These five episodes are brilliantly written, filmed, and the performances are off the charts amazing. Ben Wishaw is just quite frankly one of the most talented and interesting actors working today. He is in every scene. And as brilliant as his construction of a character is, his ability to step aside and "listen" through a scene demonstrates a talent that is truly unique. Charlotte Rampling, with saddest and most seductive eyes in film, is still statuesque and formidable, and gives one of the best performances of her long and storied career. Her voice lilts with soothing assurance as her words cut you off at the knees. Jim Broadbent? Nuf said. Riccardo Scarmarcio, as a heartless male escort, is as alluring as he is repellent. His one scene in episode 4 is hypnotic. Samantha Spiro as a London police detective shows American actresses how to be powerful and threatening without adopting superficial mannish affectations. She is fierce and effective. You do not want to be interrogated by this woman. Mark Gatiss as a record producer, drug provider, orgy organizer, out of Danny's past is as skeevy as they come. He does not have one redeeming quality and he plays it without a micron of shame. Who ever plays a villain this well?
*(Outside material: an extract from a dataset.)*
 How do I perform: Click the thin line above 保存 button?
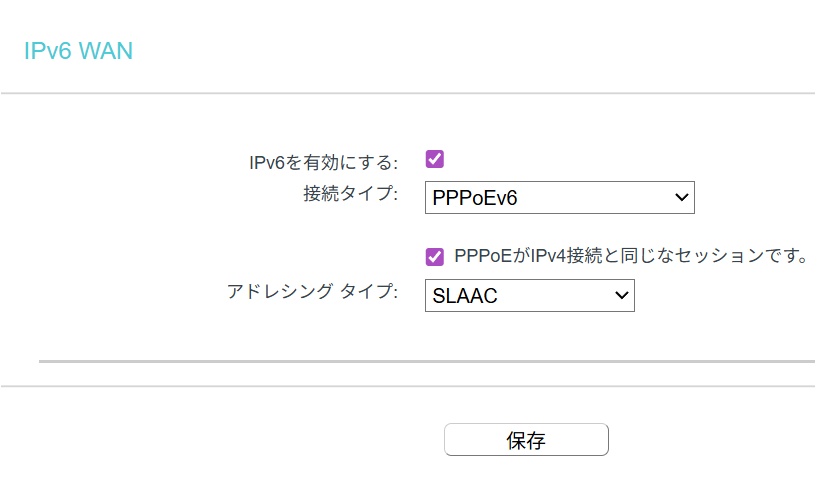(x=407, y=386)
This screenplay by Tom Rob Smith is well written and the cast and director Jakob Verbruggen, pull it all together into a compelling and riveting story. How this story line is parsed out, clues rationed, and then knitted together at the end is fantastic. The cinematography is just manic in the best possible way. The camera swirls around the actors like a shark around a swimmer, pans from mouth to mouth in a conversation literally carrying the dialogue across open space from character to character, pulls in so tight that at times the only image on the screen is the contour of a cheekbone or a speaking mouth. The necktie scene in the opening of episode 2 is powerful because of how beautifully it's filmed.
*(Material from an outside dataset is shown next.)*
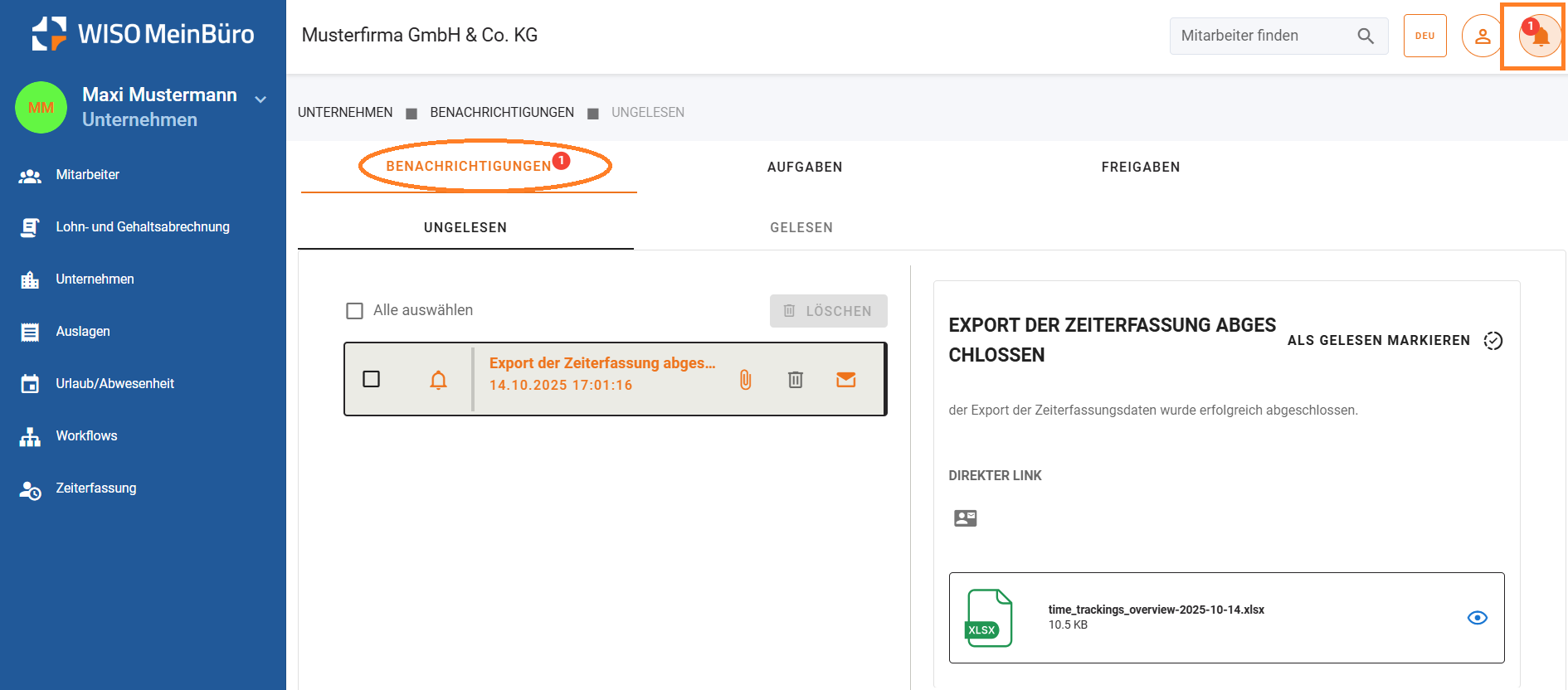Tick the export notification's checkbox
Screen dimensions: 1568x690
point(372,379)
I have only one complaint . The fifth episode goes a little weak, and has "The End" written all over it. As in, no season 2. This mini series does cater to a fairly narrow audience I guess. There is nothing vulgar or obscene about it but it does contain and imply some rather exotic sexual practices "enjoyed" by both straight and gay people alike. But in this case, by gay people. That may be a bridge too far for some but the quality of this work and the story line of this project more than justifies it. And it never seems out of balance or exploitative. See, again here, I don't want to give away why. You just have to see it for yourself and trust. It is well worth the journey.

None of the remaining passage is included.